**INPUT DATA**

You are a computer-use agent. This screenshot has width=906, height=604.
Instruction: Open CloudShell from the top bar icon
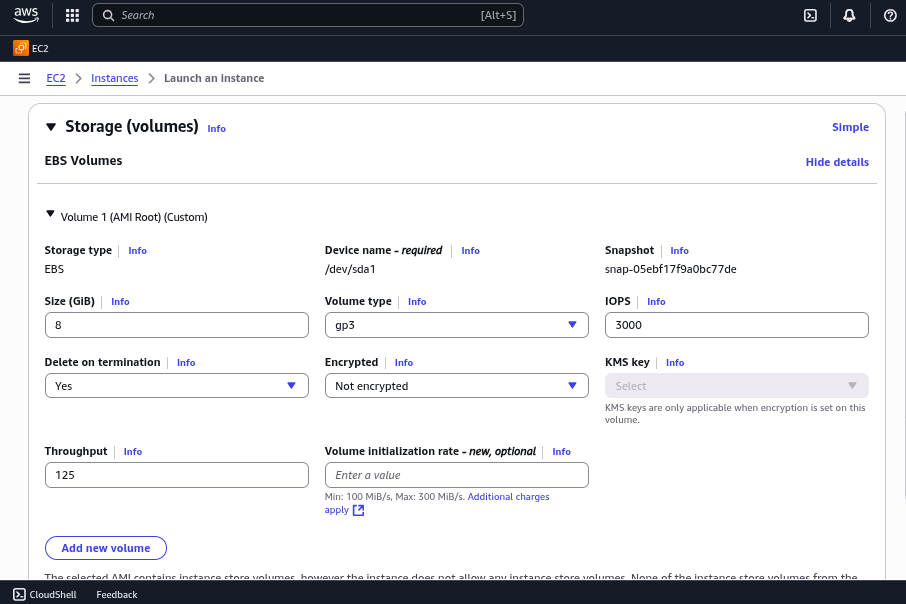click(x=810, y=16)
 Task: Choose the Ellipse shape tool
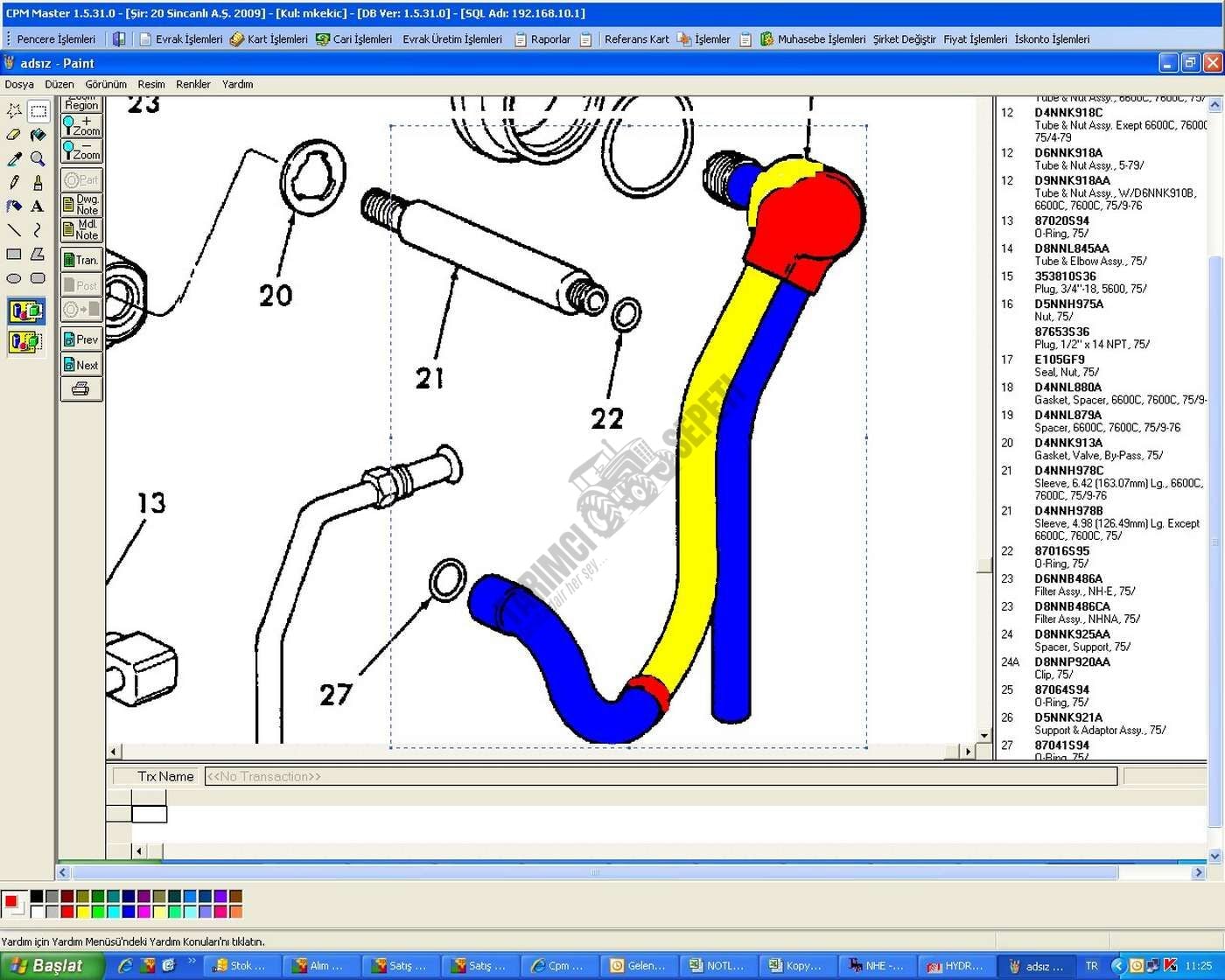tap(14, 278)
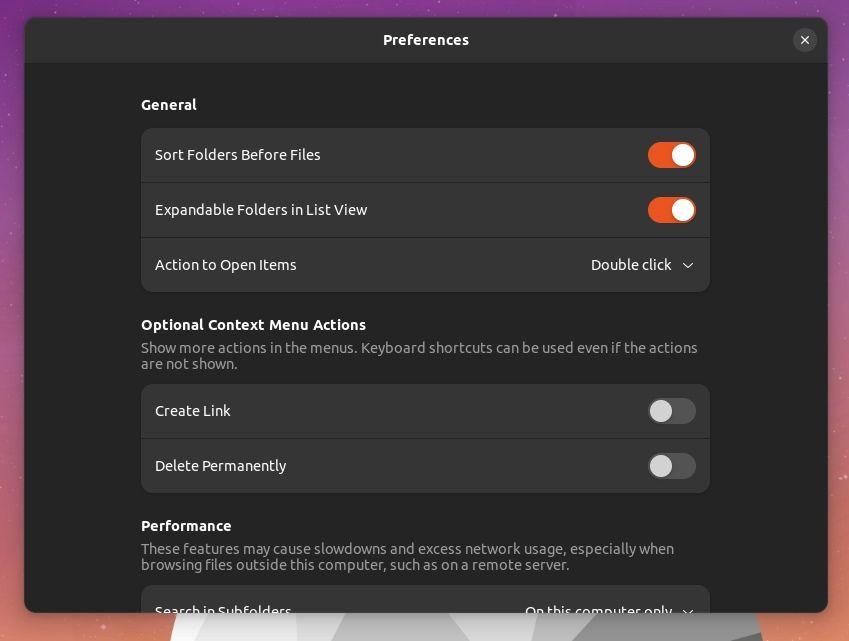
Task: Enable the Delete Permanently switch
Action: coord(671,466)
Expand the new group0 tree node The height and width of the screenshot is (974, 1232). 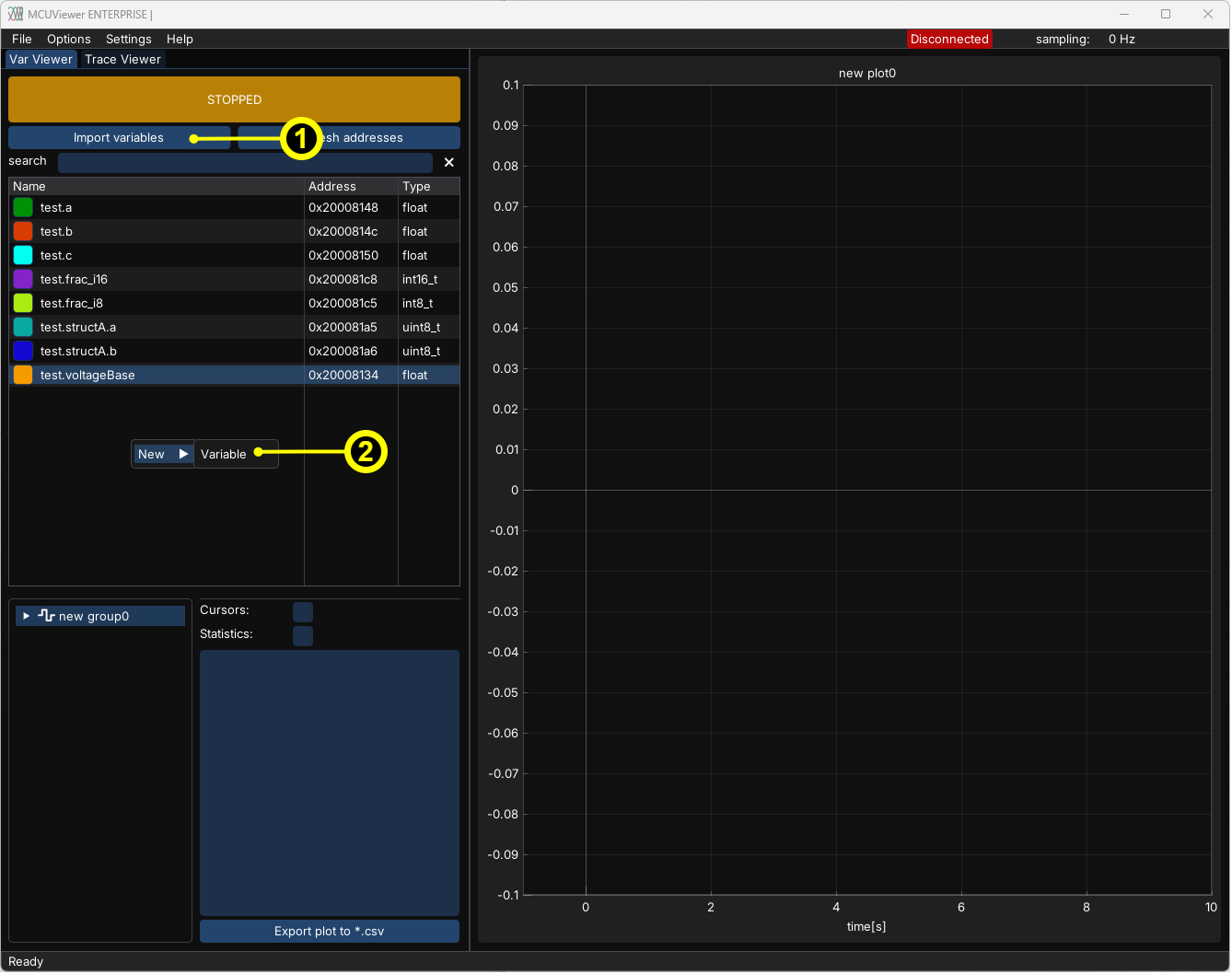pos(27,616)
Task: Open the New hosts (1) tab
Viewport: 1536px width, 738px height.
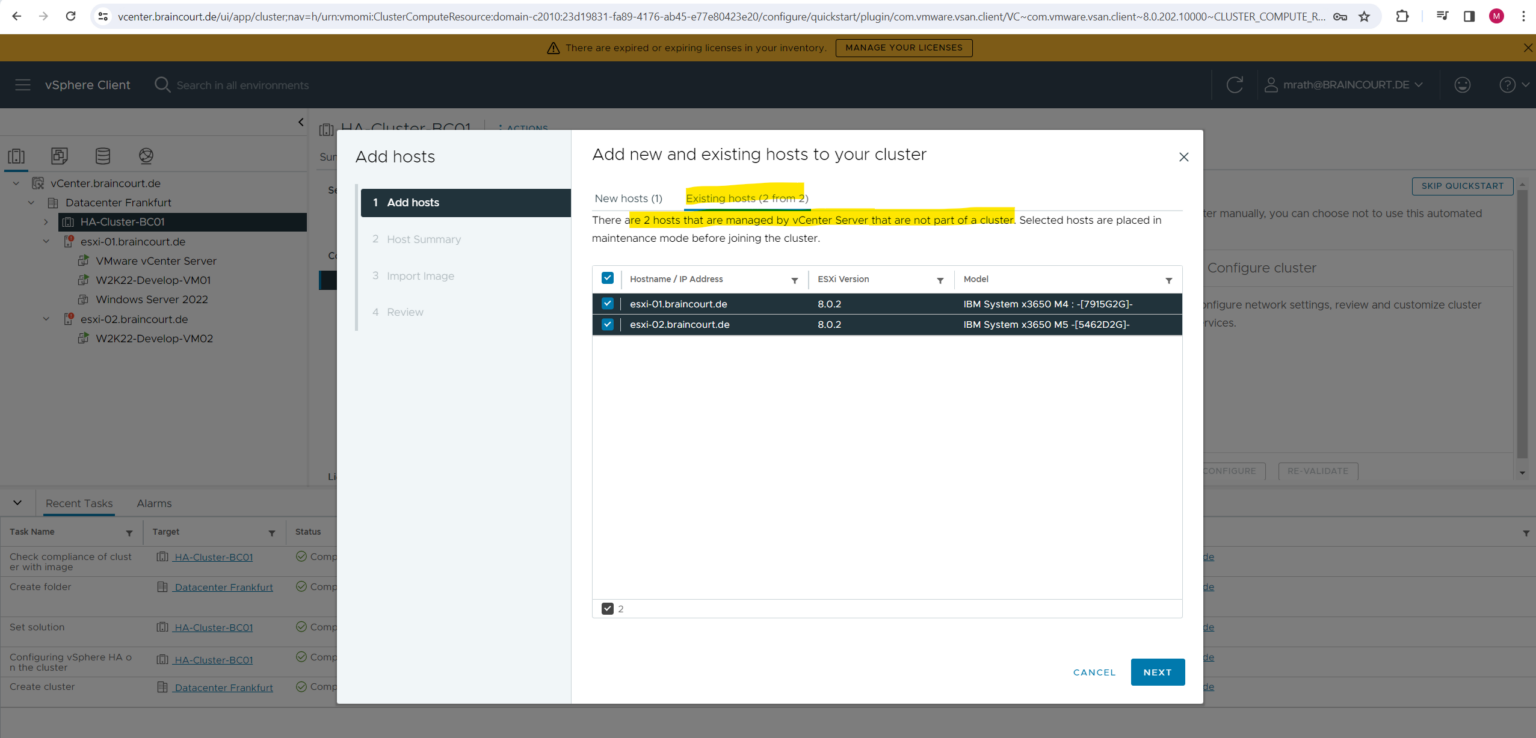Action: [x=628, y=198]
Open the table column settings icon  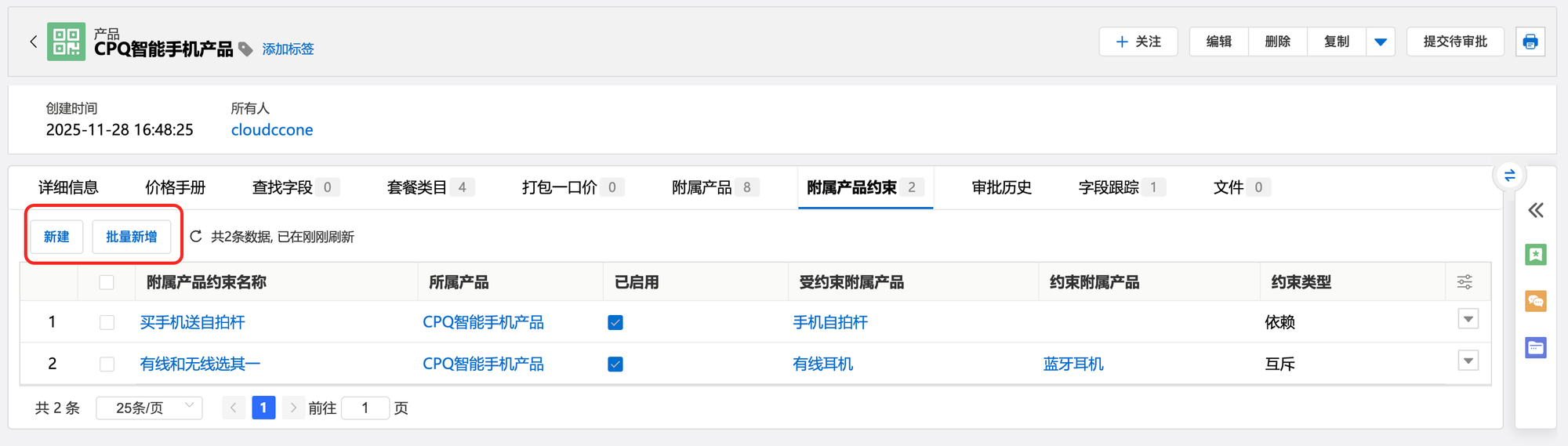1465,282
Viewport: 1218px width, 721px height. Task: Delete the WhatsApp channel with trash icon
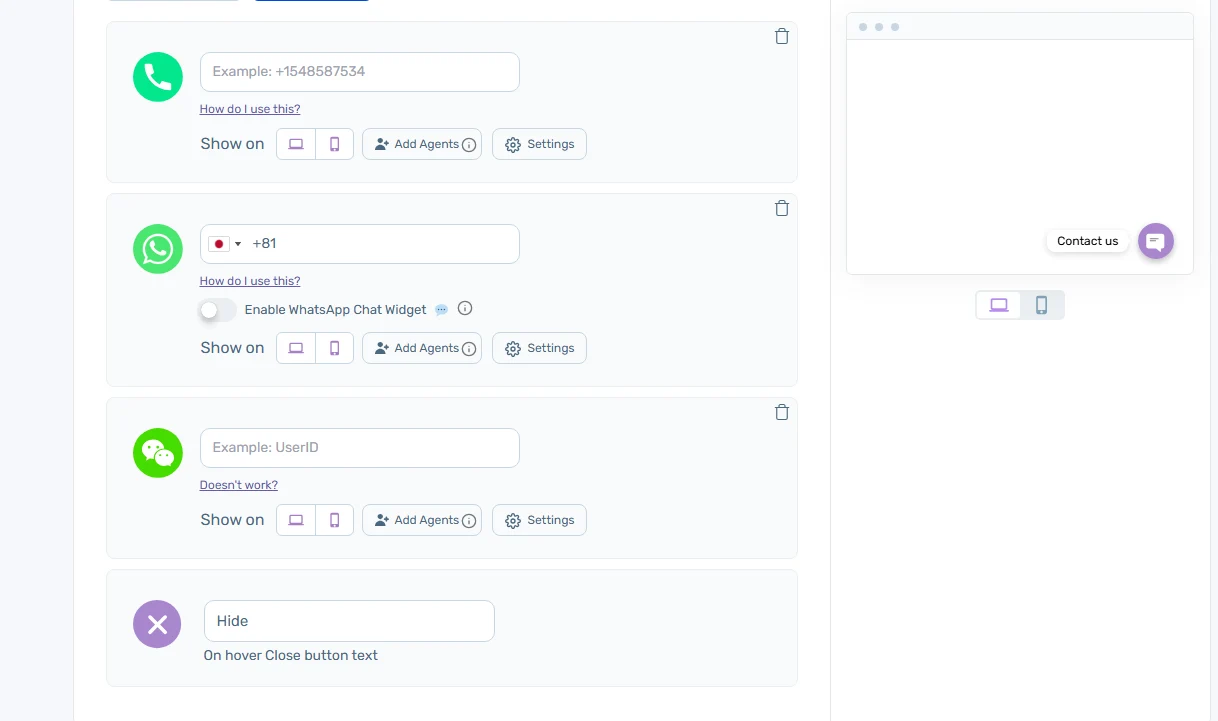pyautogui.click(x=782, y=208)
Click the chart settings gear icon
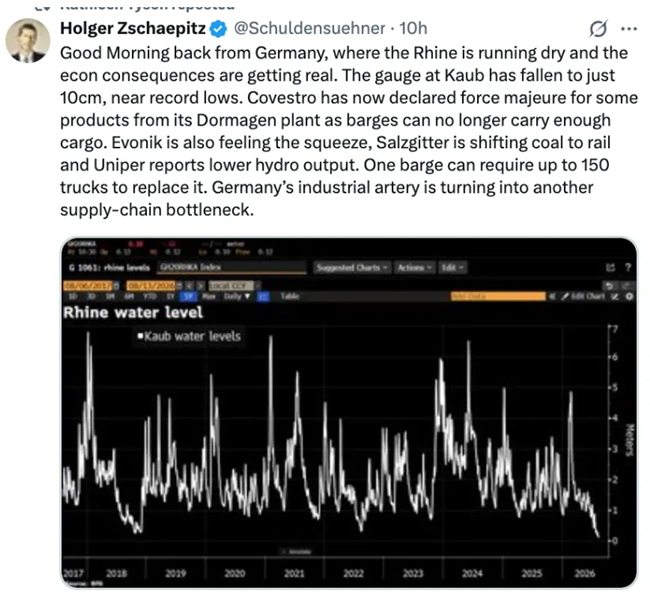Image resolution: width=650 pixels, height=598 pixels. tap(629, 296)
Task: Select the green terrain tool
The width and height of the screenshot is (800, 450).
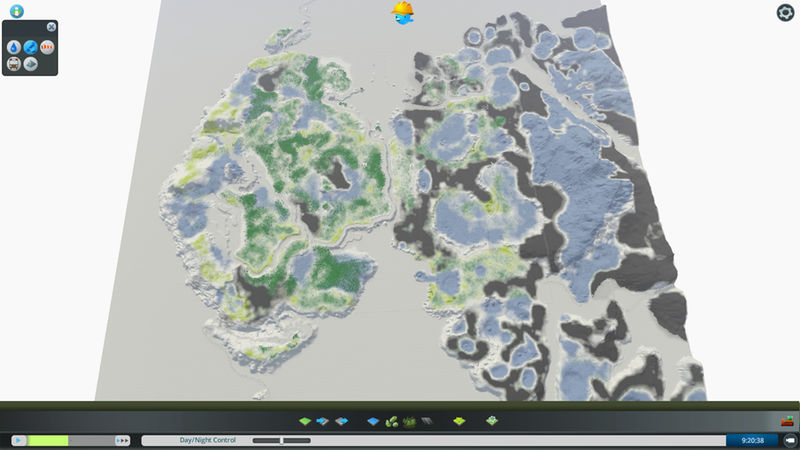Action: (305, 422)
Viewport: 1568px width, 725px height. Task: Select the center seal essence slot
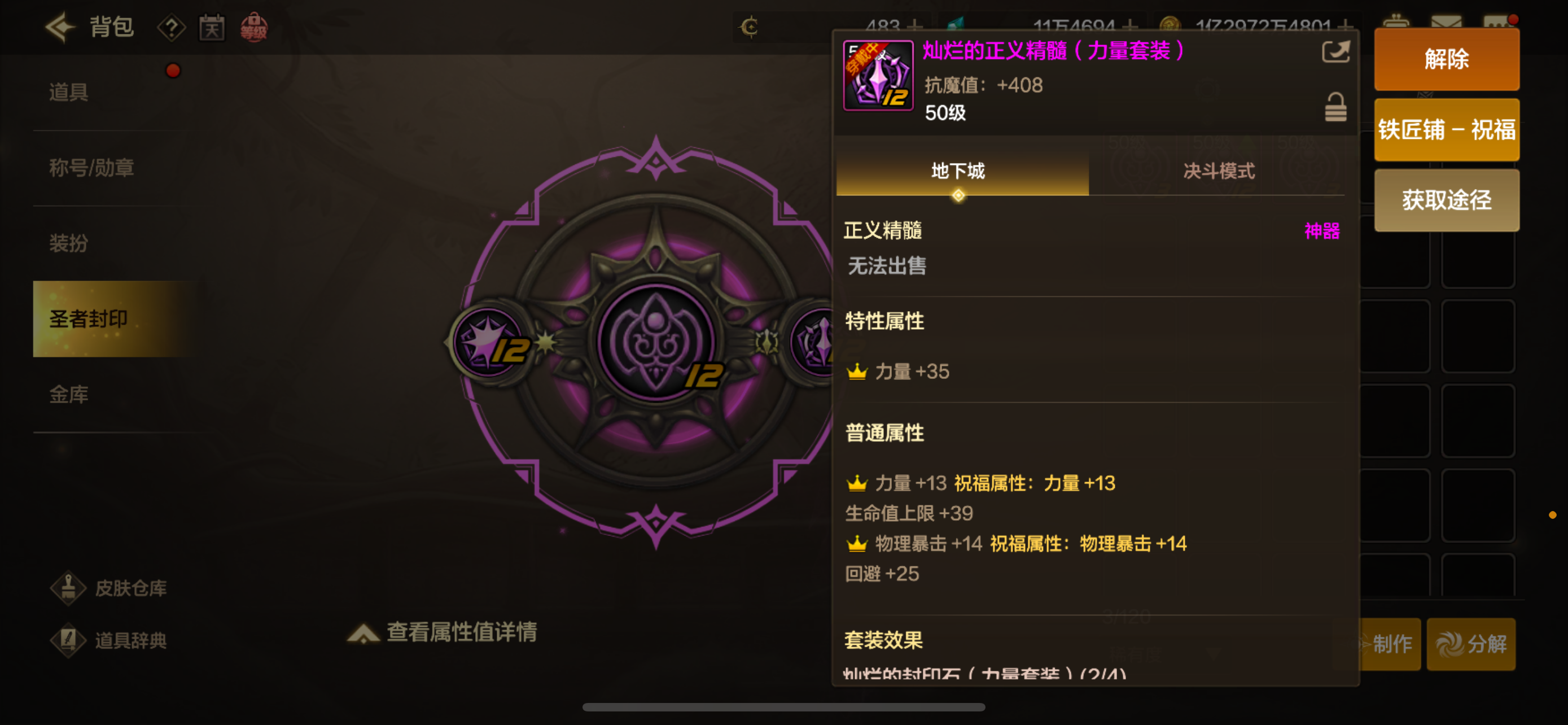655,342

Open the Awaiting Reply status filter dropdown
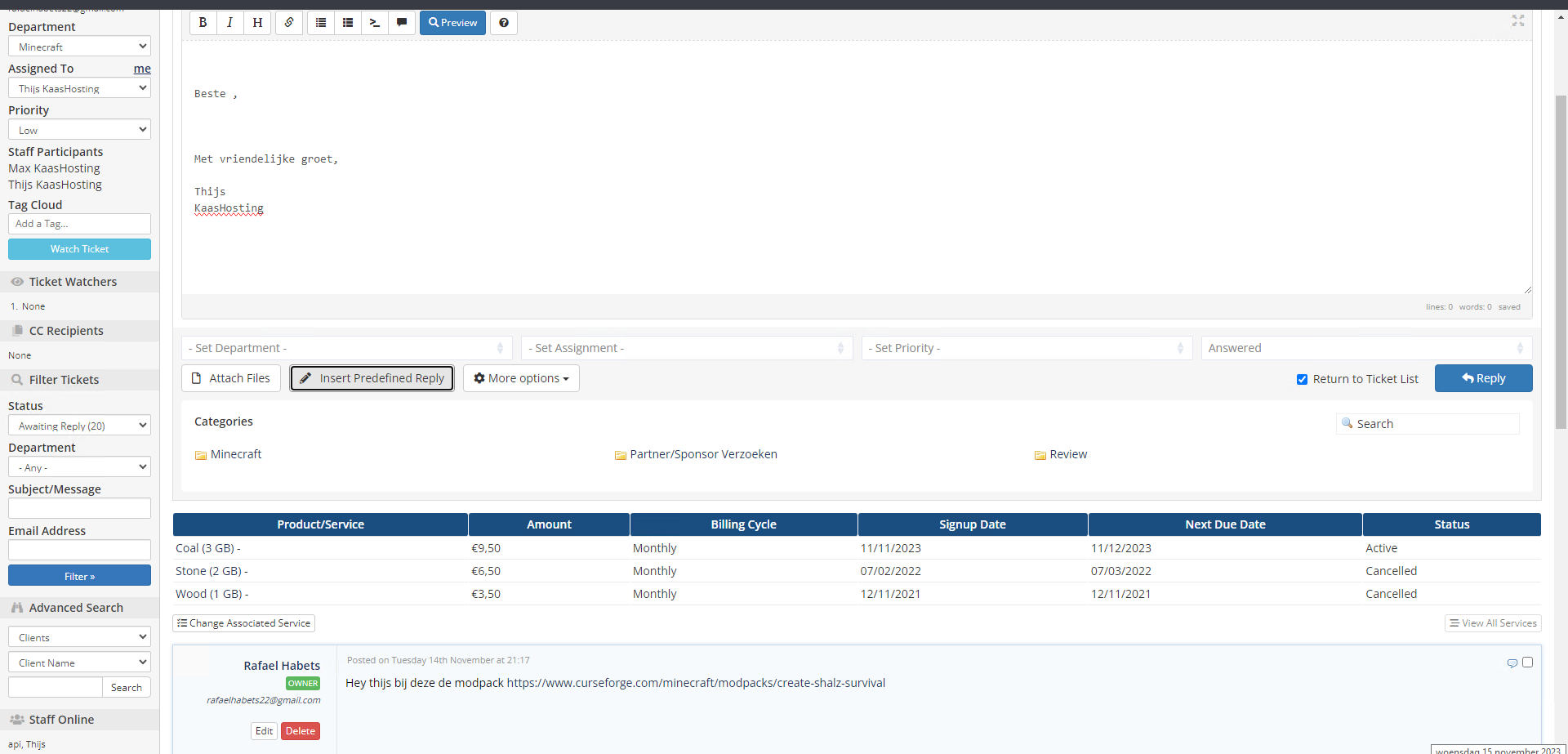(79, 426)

**YOUR OBJECTIVE**
Beginning at the line that holds "The width and" and ending with the last line of the entries, please set down each line exactly, leaving every picture out.

**ANSWER TO THE PROBLEM**
The width and height of the screenshot is (800, 450).
Action: (305, 422)
Viewport: 1568px width, 725px height. Task: Select the center seal essence slot
655,342

Open the Awaiting Reply status filter dropdown
(79, 426)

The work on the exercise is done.